General characteristics
- Class & type: O 2-class submarine
- Displacement: 134 tons - 149 tons
- Length: 32.13 m (105 ft 5 in)
- Beam: 3.3 m (10 ft 10 in)
- Draught: 2.73 m (8 ft 11 in)
- Propulsion: 1 × 280 bhp (209 kW) diesel engine; 1 × 145 bhp (108 kW) electric motor;
- Speed: 11 kn (20 km/h; 13 mph) surfaced; 8 kn (15 km/h; 9.2 mph) submerged;
- Range: 500 nmi (930 km; 580 mi) at 10 kn (19 km/h; 12 mph) on the surface; 35 nmi (65 km; 40 mi) at 7 kn (13 km/h; 8.1 mph) submerged;
- Complement: 10
- Armament: 2 × 18 inch bow torpedo tubes

= HNLMS O 2 =

1911 O 2-class submarine

O 2 was an patrol submarines of the Royal Netherlands Navy. The ship was built by De Schelde shipyard in Flushing.

==Service history==
The submarine was ordered on 1 June 1909 and 11 October that year the O 2 was laid down in Flushing at the shipyard of De Schelde. The launch took place on 30 January 1911. In the autumn of that year, trials were held and a depth of 40 meters was reached with no crew on board. On 1 December of that year the O 2 was commissioned in the Dutch navy.

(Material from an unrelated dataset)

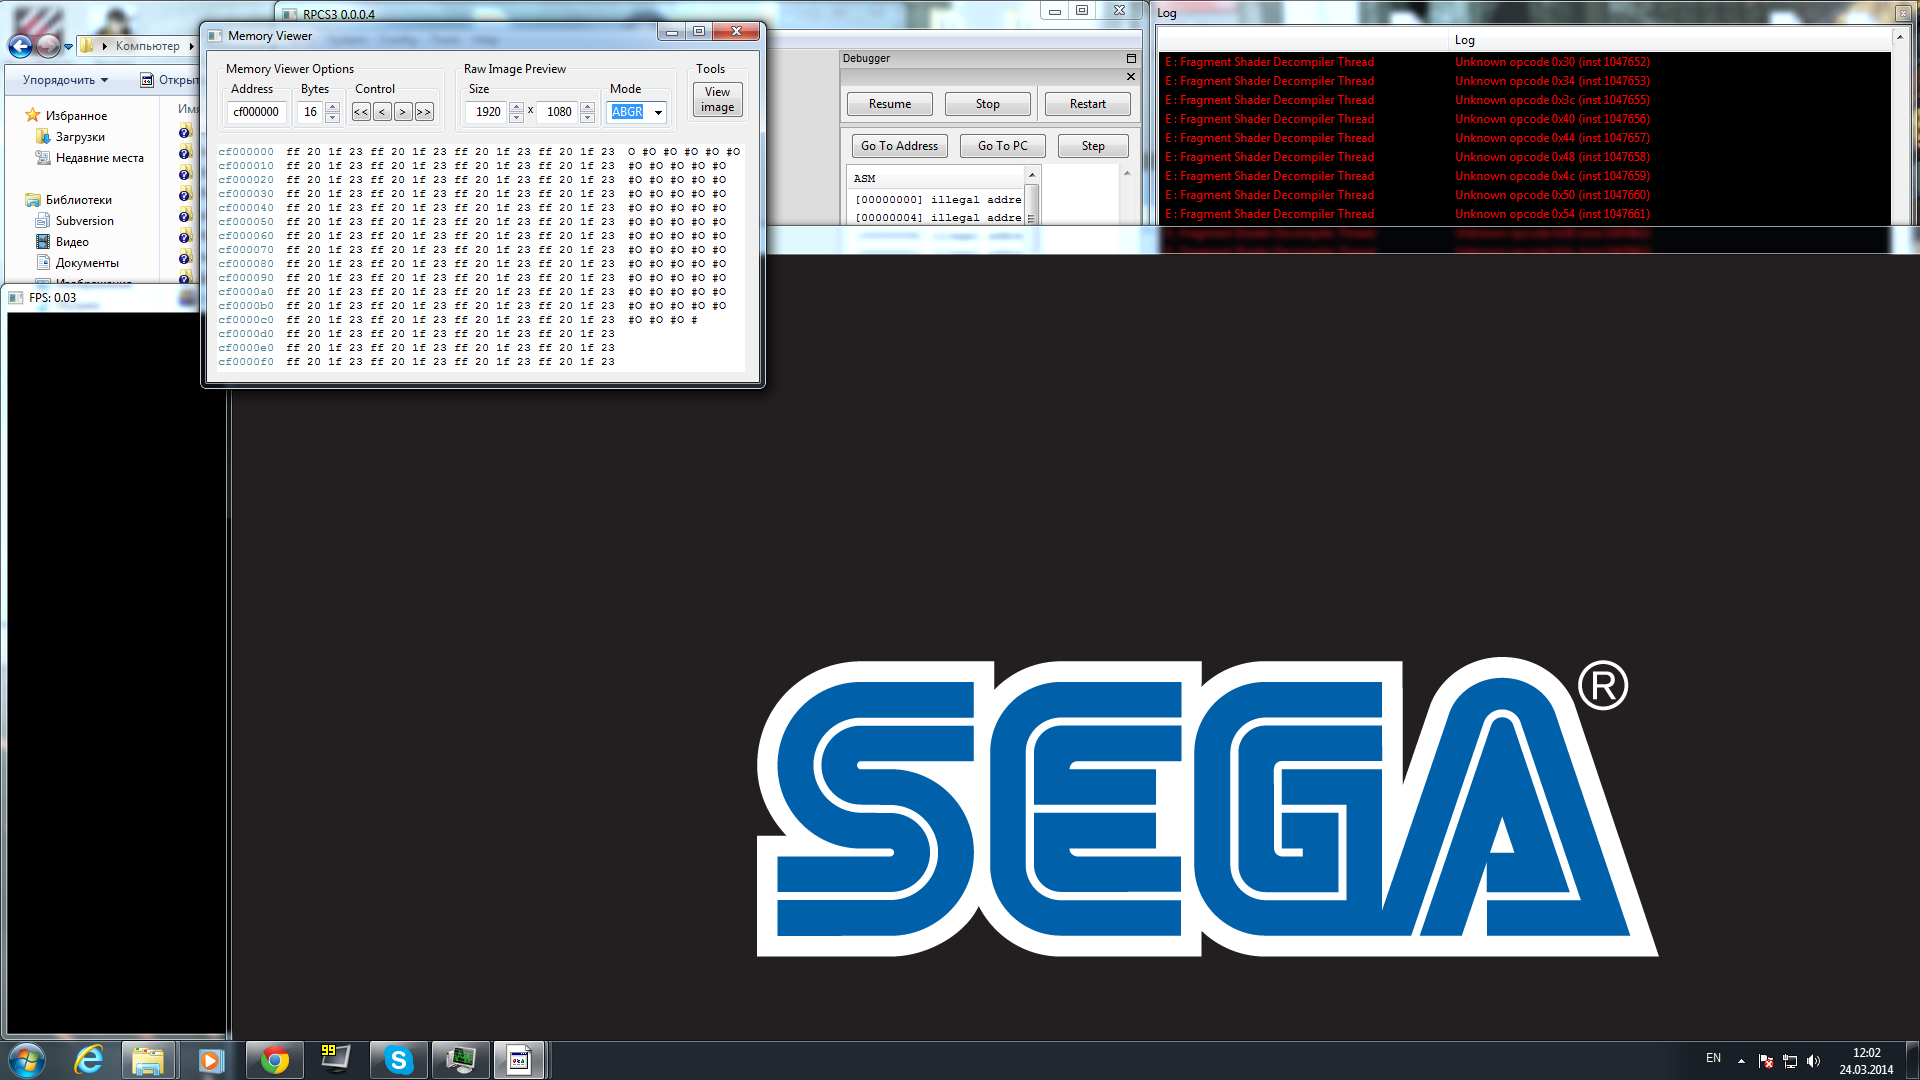Decrease the image height 1080 stepper

(588, 117)
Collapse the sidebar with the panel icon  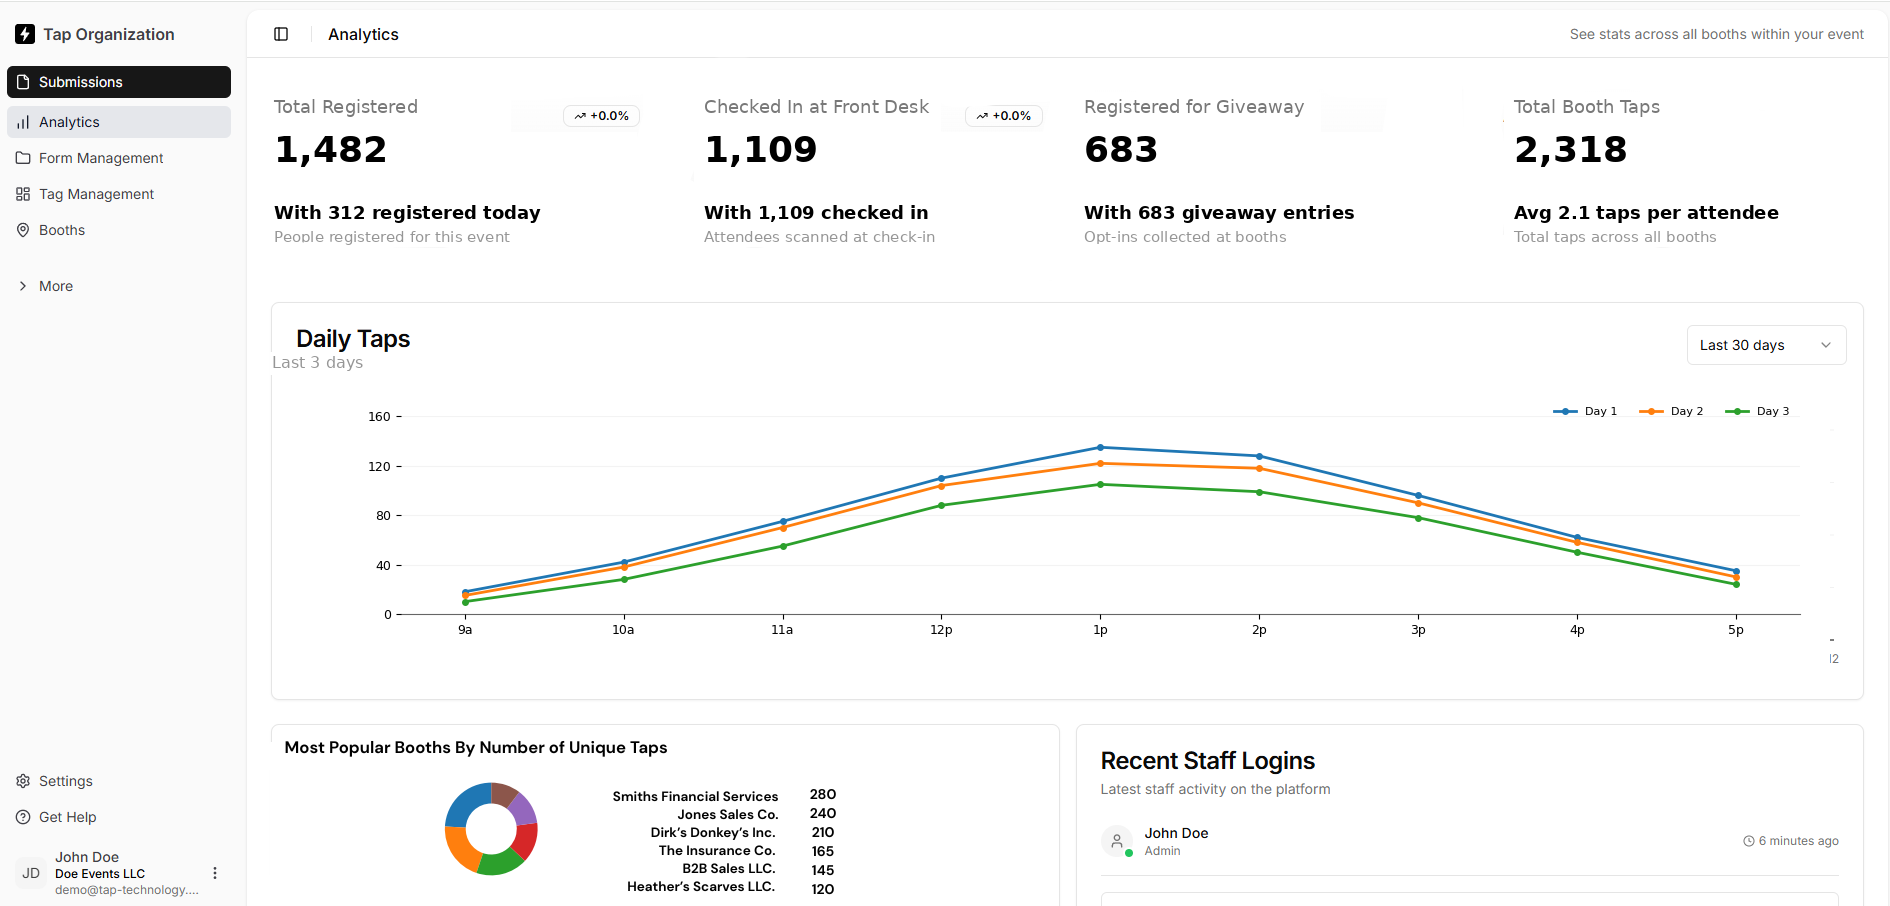coord(281,33)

In the autumn of 1913 the O 2 held a torpedo exercise with the HNLMS Jacob van Heemskerck.

During World War I the ship was based in Flushing.

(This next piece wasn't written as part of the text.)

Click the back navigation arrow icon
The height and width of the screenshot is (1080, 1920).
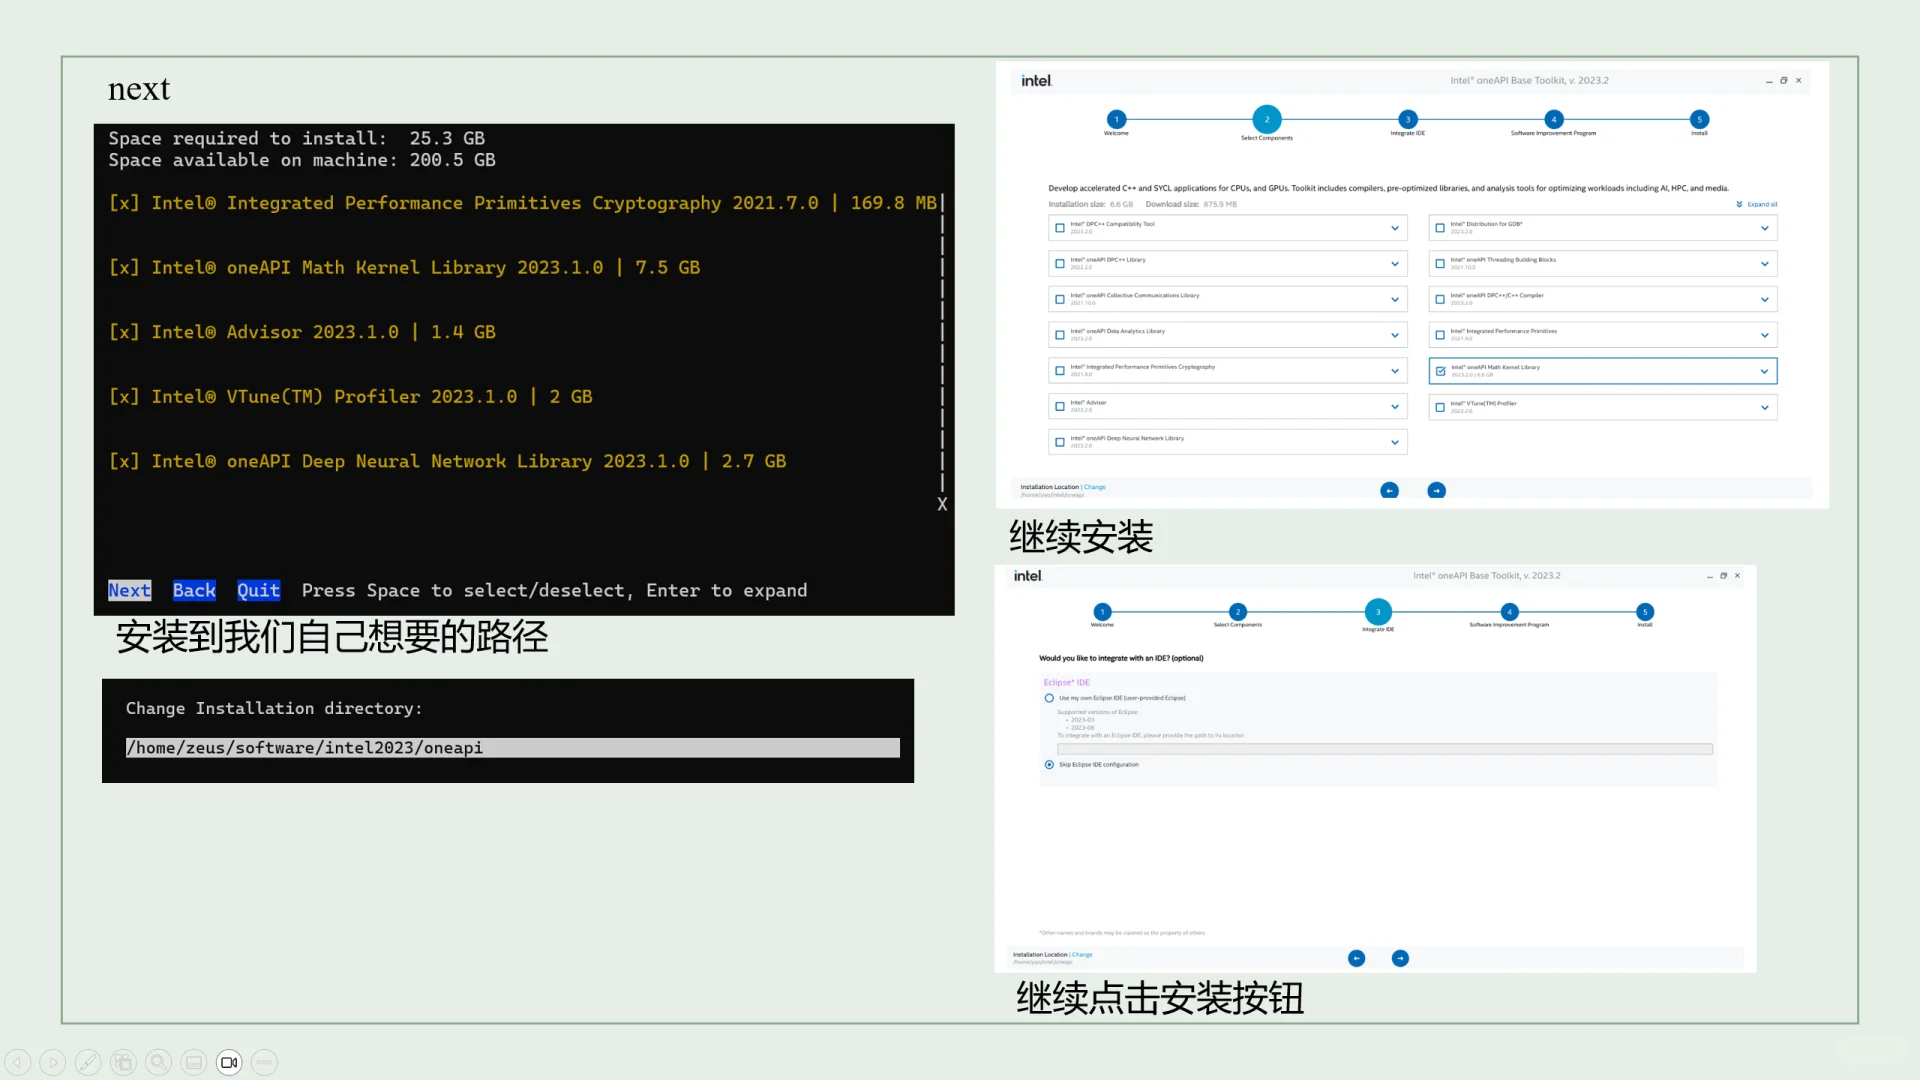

When leaving the harbor of IJmuiden on 26 February 1919 the O 2 collided with the Dirk Sch 219, which had entered the harbor. After the collision both vessels sank. Submarine personnel escaped the ship through the tower hatch. The ships were later salvaged and the O 2 was repaired.

In 1930 the O 2 was decommissioned. In the early 1930s the ship served as a training vessel.